### INPUT
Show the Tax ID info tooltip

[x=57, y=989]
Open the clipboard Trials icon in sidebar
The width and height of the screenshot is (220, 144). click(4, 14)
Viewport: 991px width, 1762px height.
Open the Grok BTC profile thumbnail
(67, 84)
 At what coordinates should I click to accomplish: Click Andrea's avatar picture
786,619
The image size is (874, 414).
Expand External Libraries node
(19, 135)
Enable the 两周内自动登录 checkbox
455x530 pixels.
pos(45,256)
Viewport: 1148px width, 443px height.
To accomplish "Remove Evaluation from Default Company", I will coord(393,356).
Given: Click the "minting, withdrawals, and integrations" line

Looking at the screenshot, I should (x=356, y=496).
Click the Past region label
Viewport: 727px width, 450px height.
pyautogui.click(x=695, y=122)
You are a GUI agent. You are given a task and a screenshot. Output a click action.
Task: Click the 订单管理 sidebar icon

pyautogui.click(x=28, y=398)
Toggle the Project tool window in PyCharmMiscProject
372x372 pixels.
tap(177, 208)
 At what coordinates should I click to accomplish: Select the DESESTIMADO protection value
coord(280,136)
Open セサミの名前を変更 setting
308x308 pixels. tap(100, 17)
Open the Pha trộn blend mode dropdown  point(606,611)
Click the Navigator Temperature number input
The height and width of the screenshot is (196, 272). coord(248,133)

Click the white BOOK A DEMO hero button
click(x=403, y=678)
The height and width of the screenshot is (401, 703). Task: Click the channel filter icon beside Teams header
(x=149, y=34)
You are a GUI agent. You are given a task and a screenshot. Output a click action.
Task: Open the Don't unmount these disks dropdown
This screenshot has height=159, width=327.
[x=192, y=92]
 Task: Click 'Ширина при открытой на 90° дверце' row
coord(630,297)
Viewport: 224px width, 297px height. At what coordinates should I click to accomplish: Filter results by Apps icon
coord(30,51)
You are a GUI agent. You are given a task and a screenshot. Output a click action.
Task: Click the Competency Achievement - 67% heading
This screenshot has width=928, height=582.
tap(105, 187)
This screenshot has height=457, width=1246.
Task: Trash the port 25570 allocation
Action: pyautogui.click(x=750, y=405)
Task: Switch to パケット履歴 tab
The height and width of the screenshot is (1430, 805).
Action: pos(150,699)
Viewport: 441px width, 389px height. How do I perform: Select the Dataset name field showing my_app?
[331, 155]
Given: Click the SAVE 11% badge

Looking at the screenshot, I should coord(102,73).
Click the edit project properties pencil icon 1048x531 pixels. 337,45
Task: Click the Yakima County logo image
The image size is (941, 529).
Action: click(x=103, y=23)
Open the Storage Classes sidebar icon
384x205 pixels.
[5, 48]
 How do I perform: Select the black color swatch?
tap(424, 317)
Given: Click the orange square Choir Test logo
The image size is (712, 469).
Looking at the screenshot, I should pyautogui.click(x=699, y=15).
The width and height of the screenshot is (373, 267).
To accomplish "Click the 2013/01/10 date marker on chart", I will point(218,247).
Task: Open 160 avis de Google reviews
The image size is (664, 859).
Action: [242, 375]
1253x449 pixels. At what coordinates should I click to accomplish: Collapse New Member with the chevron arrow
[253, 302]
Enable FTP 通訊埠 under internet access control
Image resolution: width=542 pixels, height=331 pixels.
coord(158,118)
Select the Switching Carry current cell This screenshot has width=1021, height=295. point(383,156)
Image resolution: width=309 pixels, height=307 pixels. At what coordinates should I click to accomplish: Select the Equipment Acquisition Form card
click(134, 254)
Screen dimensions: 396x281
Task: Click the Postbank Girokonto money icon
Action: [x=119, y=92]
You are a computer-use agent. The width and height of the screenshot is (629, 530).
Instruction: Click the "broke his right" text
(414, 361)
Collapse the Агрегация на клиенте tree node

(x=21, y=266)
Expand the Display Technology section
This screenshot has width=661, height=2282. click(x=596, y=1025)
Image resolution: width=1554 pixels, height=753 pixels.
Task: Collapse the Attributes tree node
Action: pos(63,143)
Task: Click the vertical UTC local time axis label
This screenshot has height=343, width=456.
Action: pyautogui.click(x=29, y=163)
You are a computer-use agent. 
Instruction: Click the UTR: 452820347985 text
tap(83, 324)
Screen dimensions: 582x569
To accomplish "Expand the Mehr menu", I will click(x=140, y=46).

### TO DO
Transcribe the records above from the line holding "How do I perform: Select the black" down to the line holding "The width and height of the screenshot is (373, 267).", inclusive, without adding anything.

### WRITTEN REPLY
 How do I perform: Select the black color swatch?
tap(424, 317)
Given: Click the orange square Choir Test logo
The image size is (712, 469).
Looking at the screenshot, I should pyautogui.click(x=699, y=15).
The width and height of the screenshot is (373, 267).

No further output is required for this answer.